Wherever a line in the data below holds "will", copy that line.

[Opening Material for this task section]

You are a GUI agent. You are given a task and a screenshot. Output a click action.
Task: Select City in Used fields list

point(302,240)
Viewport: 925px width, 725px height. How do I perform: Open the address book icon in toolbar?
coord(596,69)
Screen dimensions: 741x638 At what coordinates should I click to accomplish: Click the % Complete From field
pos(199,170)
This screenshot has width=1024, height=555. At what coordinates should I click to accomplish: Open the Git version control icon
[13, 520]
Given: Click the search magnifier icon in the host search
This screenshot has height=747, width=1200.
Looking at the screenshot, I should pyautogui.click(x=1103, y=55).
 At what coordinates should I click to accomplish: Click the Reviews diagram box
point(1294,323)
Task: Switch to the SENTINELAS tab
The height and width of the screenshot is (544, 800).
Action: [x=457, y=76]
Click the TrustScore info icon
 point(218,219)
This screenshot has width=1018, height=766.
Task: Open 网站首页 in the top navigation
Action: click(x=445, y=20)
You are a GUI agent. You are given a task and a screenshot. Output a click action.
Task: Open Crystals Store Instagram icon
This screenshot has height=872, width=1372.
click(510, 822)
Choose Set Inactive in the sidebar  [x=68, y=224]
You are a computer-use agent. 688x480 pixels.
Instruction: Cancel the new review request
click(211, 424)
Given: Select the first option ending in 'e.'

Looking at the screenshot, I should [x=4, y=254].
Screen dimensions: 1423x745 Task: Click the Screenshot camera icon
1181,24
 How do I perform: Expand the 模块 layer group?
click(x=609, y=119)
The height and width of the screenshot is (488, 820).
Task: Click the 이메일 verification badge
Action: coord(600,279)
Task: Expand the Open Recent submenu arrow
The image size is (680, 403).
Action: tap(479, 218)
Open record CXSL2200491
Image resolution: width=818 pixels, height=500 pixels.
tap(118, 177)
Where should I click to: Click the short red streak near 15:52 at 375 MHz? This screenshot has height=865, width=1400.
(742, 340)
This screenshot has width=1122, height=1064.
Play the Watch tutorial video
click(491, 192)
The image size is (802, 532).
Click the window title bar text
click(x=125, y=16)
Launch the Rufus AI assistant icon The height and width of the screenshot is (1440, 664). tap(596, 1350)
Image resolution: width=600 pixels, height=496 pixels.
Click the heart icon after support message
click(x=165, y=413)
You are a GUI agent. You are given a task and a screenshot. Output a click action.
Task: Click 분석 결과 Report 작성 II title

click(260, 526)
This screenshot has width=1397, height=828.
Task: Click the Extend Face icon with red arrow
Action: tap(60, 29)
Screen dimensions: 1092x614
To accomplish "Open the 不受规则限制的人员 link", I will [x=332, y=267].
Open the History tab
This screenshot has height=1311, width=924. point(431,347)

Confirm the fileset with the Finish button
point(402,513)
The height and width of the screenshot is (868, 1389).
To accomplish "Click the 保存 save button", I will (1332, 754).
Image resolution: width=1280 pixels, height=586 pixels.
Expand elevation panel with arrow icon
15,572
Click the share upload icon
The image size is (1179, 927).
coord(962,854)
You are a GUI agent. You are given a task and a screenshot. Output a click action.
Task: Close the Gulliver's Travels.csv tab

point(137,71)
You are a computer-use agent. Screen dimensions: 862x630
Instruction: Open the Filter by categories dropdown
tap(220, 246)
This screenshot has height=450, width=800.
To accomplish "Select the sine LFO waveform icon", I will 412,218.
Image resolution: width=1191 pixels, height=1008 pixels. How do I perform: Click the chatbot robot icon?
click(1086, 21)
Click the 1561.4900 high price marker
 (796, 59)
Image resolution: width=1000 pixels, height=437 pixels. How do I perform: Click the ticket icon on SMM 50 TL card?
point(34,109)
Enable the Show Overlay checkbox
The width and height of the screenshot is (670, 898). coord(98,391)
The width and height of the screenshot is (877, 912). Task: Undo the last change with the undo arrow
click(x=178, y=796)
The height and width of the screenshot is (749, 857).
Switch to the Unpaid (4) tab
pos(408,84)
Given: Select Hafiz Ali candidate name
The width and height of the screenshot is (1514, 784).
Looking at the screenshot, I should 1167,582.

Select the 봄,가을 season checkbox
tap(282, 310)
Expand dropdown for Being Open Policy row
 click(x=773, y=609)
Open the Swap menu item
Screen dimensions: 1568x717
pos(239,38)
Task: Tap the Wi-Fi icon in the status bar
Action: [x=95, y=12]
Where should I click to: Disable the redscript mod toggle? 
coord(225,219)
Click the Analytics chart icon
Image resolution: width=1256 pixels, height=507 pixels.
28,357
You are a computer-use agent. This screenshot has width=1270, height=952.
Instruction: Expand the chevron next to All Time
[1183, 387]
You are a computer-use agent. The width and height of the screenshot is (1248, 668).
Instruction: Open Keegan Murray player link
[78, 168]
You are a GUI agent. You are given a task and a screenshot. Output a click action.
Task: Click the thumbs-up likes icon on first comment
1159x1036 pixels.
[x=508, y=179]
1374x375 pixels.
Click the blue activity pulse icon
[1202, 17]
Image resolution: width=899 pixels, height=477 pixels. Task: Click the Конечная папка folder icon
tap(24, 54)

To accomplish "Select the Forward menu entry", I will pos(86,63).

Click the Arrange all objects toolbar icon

[Closing Material for this task section]

● **Output below**
To accomplish "Open the 不受规则限制的人员 link", I will [x=332, y=267].
To accomplish "Click the 保存 save button", I will (1332, 754).
To accomplish "Select the sine LFO waveform icon", I will 412,218.
To accomplish "Select the Forward menu entry", I will pos(86,63).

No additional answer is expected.